In October, Rhee quit her job when her political patron, D.C. Mayor Adrian Fenty, lost a primary bid for re-election. There was a lot of speculation about her next move. In early December, she launched a high-profile national advocacy group called StudentsFirst, to transform public education in this country. She set an ambitious goal: to get 1 million members and raise $1 billion.

And what about the wedding? At press time, Rhee and Johnson still hadn’t married. Says The Post’s Argetsinger: “My guess is they’re going to do one of those celebrity weddings, where you don’t tell anybody until after the fact.”     
Photography by James Brantley

TWO FOR THE PRICE OF ONE?

When Jerry Brown is sworn in as governor on Jan. 3, he’ll have his most trusted adviser at his side: Anne Gust, his wife of five years.

Who is she? And what kind of first lady is she likely to be?

She’s already being called the most powerful woman in California. An attorney and a former top executive with Gap Inc., Gust ran Brown’s successful campaign for governor and served as his de facto chief of staff when he was state attorney general. She’s expected to play the same role in his new administration.

At 52, she’s 20 years younger than her husband. Warm and accessible, she’s got an excellent sense of humor.

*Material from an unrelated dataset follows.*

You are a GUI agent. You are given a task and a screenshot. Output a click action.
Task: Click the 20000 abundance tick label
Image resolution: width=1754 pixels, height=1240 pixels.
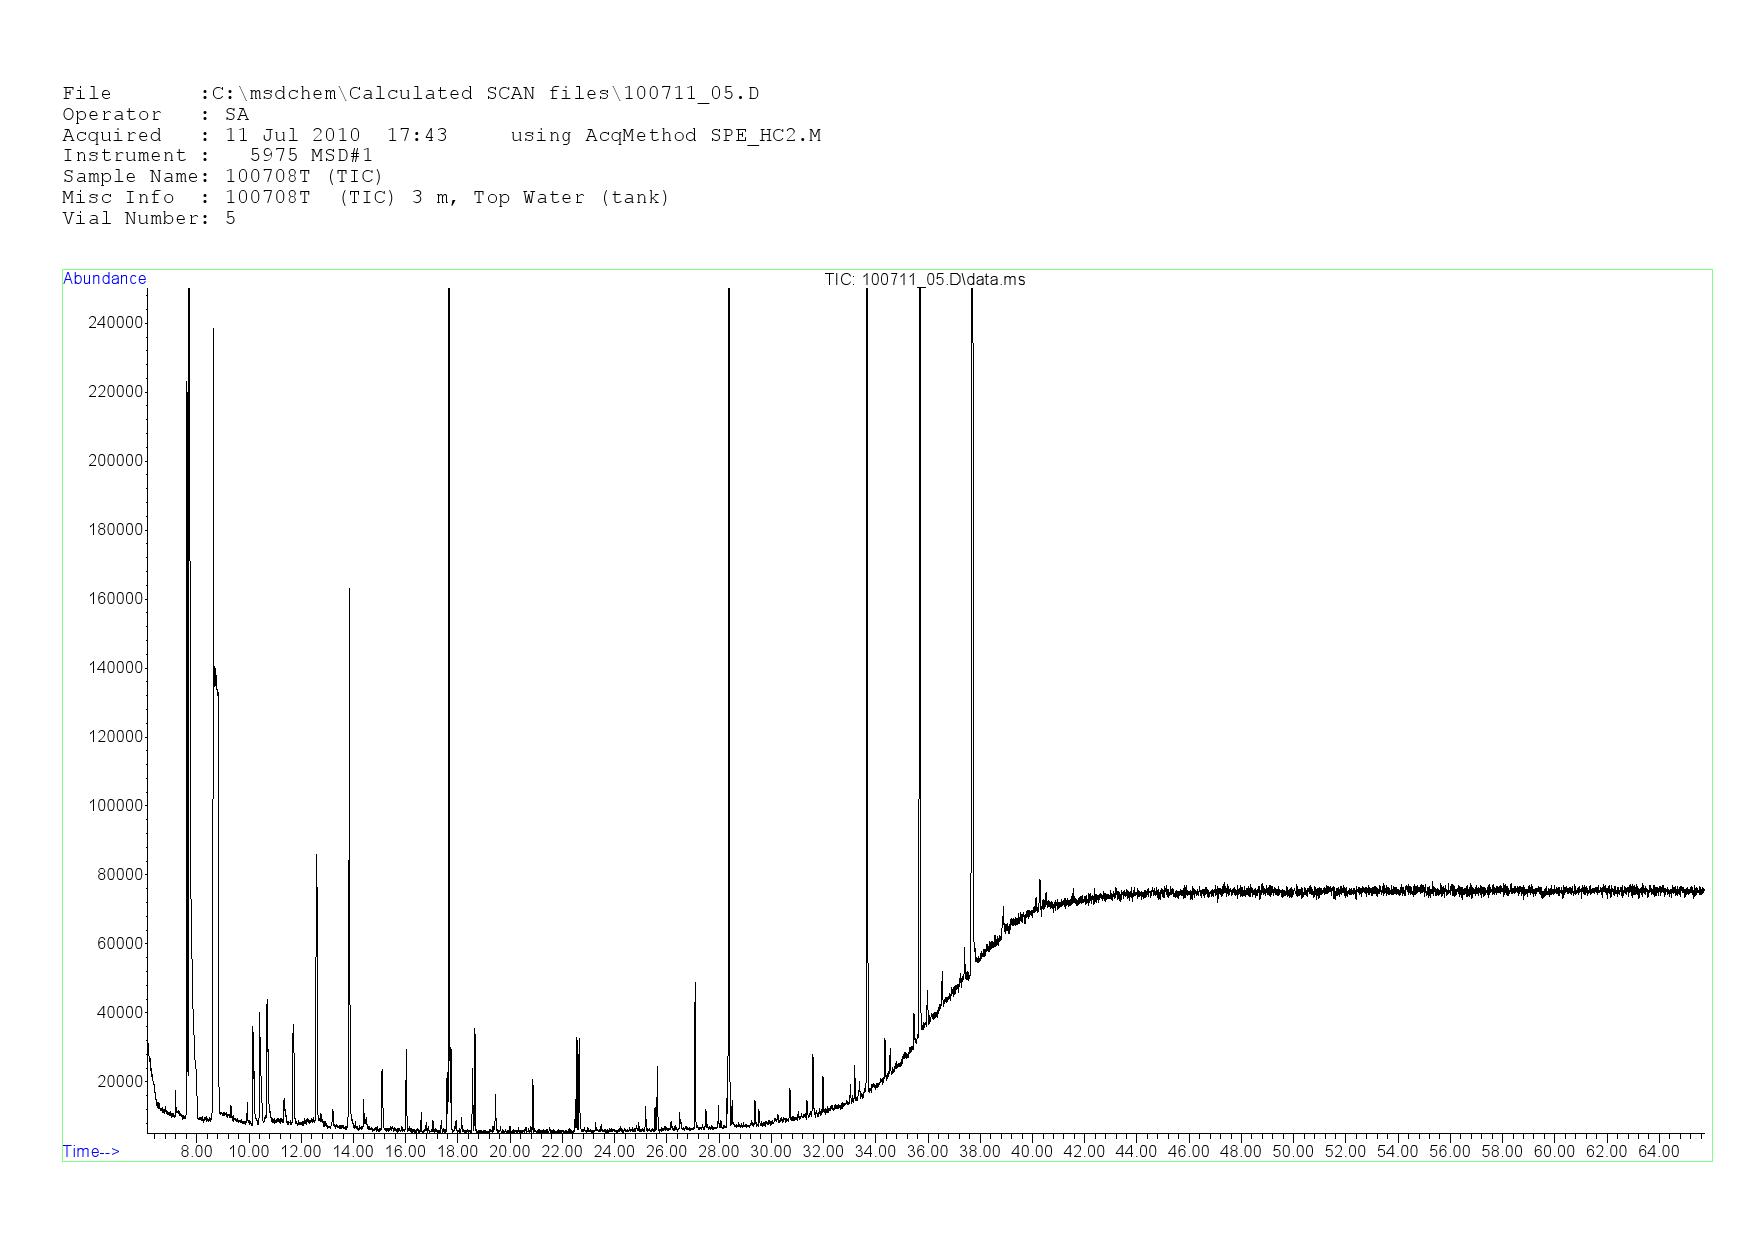coord(120,1081)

People who know Gust describe her in remarkably similar terms: Smart. Savvy. Focused. Pragmatic. Straightforward. “She’s a straight shooter,” says Karen Skelton, a local political and media consultant who met Gust seven years ago while wooing her to attend Maria Shriver’s Women’s Conference.

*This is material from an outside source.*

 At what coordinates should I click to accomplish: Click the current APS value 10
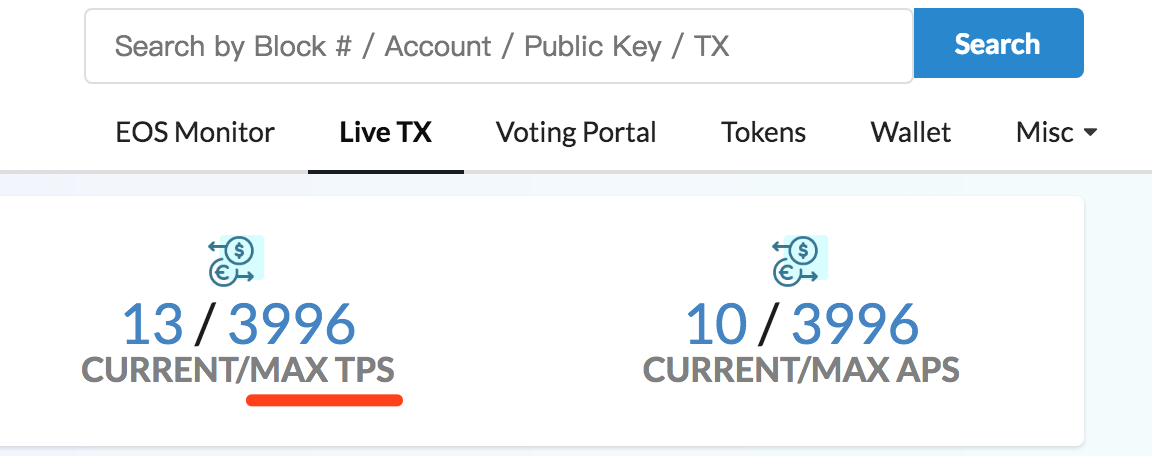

Raised in a suburb of Detroit, Gust went to Stanford University, then got a law degree from University of Michigan. Like her husband, she comes from a political family. (Her father ran unsuccessfully for lieutenant governor of Michigan in 1962.) After law school, Gust worked at a couple of San Francisco law firms before ending up at Gap, where she held a succession of jobs: general counsel, executive vice president, chief administrative officer and chief compliance officer.

Gust and Brown have a marriage made in political heaven. The pair met at a San Francisco fundraiser in 1990. Brown, then head of the California Democratic Party, was being sued by a delegate. Gust offered to represent him—for free. Famously frugal, he accepted. They dated for 15 years before finally tying the knot in 2005—the first marriage for both. That same year, Gust left her job at Gap to work as an unpaid adviser to her husband.

People who know the pair say Gust changed Brown. “He’s much more at ease with himself,” says former Sacramento State professor Barbara O’Connor, a longtime political observer. Skelton agrees: “She softens his edges.” Says Fred Hiestand, a Sacramento attorney who has known Brown for decades, “You can see the love in his eyes. She brought out a softer side of Jerry.”

Friends say Gust keeps Brown grounded. She’s his closest confidante and gives him common-sense politi-cal advice. According to Hiestand, she “reminds him of the social niceties,” making him realize that “people sometimes need a pat on the back or a kind word.” She also runs his personal life, everything from ordering him to buy new suits to choosing their home (a $1.8 million house in the Oakland hills). The couple, who have no kids, like to travel and work out together.

Are we likely to see Gust here in Sacramento? The couple plans to continue living in Oakland, but they’re sure to spend significant time in the capital. Gust’s Sacramento circle reportedly includes Kings honcho Matina Kolokotronis and Tina Thomas, a prominent attorney. But, insists O’Connor, “she has real friends—not convenient ones.”

Brown has said Gust will act as his official hostess, entertaining Republicans and Democrats in a bid for bipartisan amity. But it’s safe to say she won’t be an old-fashioned tea-and-cookies kind of first lady. She’s more likely to be from the Hillary Clinton, two-for-the-price-of-one school of political wives. In other words, expect her to have a seat at the table where decisions are made.

Skelton believes Gust will break the mold when it comes to the role of California’s first lady. “Anne is soft around the edges, but she’s also a very pragmatic, decision-oriented executive,” she says. “She will be first among equals in this administration.”